If Siri’s just not cutting it anymore IBM might have the answer. The company’s Jeopardy-winning, cancer diagnosing supercomputer is being rebranded as a question-answering customer service web service and smartphone app called “Ask Watson” (we only hope IBM isn’t planning on dressing Watson up in a suit à la “Ask Jeeves”).
Customer service may seem like a step down for Watson, but considering the state of the industry he may just be the man, or rather the machine, to fix America’s flailing call centers. U.S companies and organizations collectively spend $112 billion per year hiring call-center employees and paying for software just to see half of the yearly 270 billion customer-service calls go unsolved.

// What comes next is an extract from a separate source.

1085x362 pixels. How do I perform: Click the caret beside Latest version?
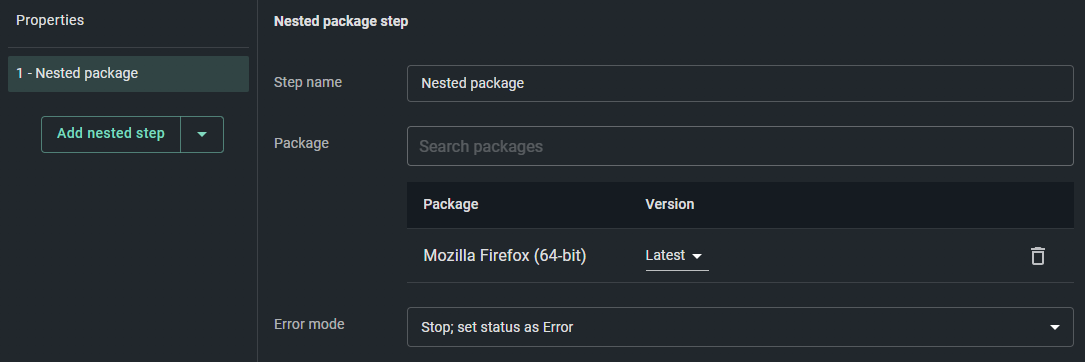[x=697, y=257]
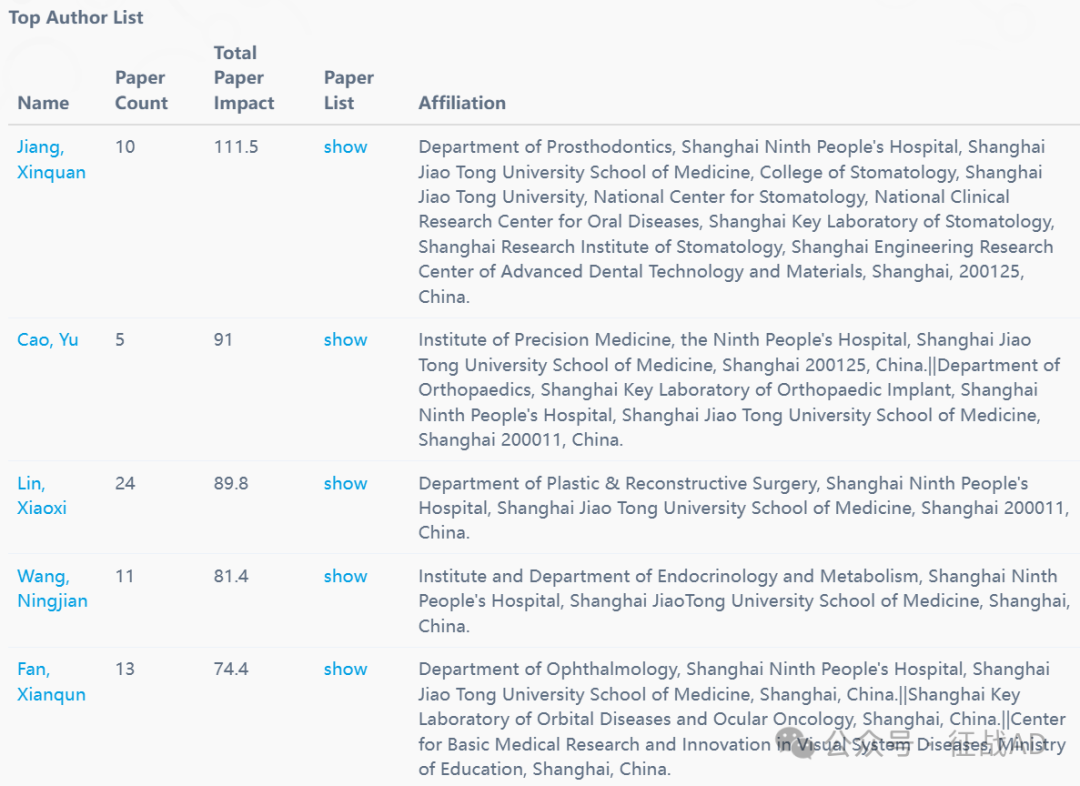Show paper list for Lin, Xiaoxi
Viewport: 1080px width, 786px height.
click(345, 484)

Enter Watson.
“Ask Watson” will offer customer service across platforms including web chat, email, text message and, of course, smartphone apps. The service will initially only extend to a small group of guinea pigs including the Royal Bank of Canada, Nielsen and Australia’s ANZ Bank.
How will “Ask Watson” work? Ask him anything and he’ll search the internet and your own data for the answer. According to IBM, during internal testing Watson reduced search time by 40 percent for customer service calls on average.
“Watson pulls up stuff that an agent wouldn’t because it is looking for semantic links, not just doing text-matching based on keywords,” general manager of IBM Watson Solutions Manoj Saxena told Forbes. IBM predicts the Watson app will be available to consumers in the second half of 2013.